* _WHAT YOU NEED TO DO_:
Reproduce verbatim the lines of the items below, from the line containing "Where should I click to: Open" through the end of the items.

-------------------------

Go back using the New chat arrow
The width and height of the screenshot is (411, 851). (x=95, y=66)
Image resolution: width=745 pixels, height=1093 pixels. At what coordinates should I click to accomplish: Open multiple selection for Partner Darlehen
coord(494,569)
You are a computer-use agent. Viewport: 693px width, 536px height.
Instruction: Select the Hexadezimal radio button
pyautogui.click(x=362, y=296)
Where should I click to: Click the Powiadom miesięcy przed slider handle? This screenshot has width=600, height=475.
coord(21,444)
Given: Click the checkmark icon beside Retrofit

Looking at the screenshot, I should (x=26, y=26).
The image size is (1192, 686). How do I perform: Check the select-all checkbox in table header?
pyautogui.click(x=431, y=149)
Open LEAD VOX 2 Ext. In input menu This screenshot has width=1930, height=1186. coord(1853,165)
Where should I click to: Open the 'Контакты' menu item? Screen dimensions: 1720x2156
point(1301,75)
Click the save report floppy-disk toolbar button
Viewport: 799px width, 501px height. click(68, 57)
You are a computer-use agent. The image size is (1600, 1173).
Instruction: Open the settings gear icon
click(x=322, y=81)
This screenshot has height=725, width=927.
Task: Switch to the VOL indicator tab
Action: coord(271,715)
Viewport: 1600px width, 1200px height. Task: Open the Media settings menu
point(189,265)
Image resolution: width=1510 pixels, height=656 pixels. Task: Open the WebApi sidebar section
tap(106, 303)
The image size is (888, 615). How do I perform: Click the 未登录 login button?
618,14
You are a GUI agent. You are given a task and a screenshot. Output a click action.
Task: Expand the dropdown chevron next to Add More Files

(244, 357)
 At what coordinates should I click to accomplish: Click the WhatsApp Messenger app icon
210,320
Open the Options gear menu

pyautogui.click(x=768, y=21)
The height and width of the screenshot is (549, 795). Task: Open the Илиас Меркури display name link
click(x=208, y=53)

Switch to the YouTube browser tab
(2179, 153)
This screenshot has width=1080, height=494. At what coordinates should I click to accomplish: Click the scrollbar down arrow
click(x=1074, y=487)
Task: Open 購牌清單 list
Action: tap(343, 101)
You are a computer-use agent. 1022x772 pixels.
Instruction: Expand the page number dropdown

-------------------------

* _TASK SOLUTION_:
Where should I click to: Open the 'Контакты' menu item? Screen dimensions: 1720x2156
point(1301,75)
Click the save report floppy-disk toolbar button
Viewport: 799px width, 501px height. click(68, 57)
You are a computer-use agent. The image size is (1600, 1173).
Instruction: Open the settings gear icon
click(x=322, y=81)
This screenshot has height=725, width=927.
Task: Switch to the VOL indicator tab
Action: coord(271,715)
Viewport: 1600px width, 1200px height. Task: Open the Media settings menu
point(189,265)
Image resolution: width=1510 pixels, height=656 pixels. Task: Open the WebApi sidebar section
tap(106, 303)
The image size is (888, 615). How do I perform: Click the 未登录 login button?
618,14
You are a GUI agent. You are given a task and a screenshot. Output a click action.
Task: Expand the dropdown chevron next to Add More Files

(244, 357)
 At what coordinates should I click to accomplish: Click the WhatsApp Messenger app icon
210,320
Open the Options gear menu

pyautogui.click(x=768, y=21)
The height and width of the screenshot is (549, 795). Task: Open the Илиас Меркури display name link
click(x=208, y=53)

Switch to the YouTube browser tab
(2179, 153)
This screenshot has width=1080, height=494. At what coordinates should I click to accomplish: Click the scrollbar down arrow
click(x=1074, y=487)
Task: Open 購牌清單 list
Action: tap(343, 101)
You are a computer-use agent. 1022x772 pixels.
Instruction: Expand the page number dropdown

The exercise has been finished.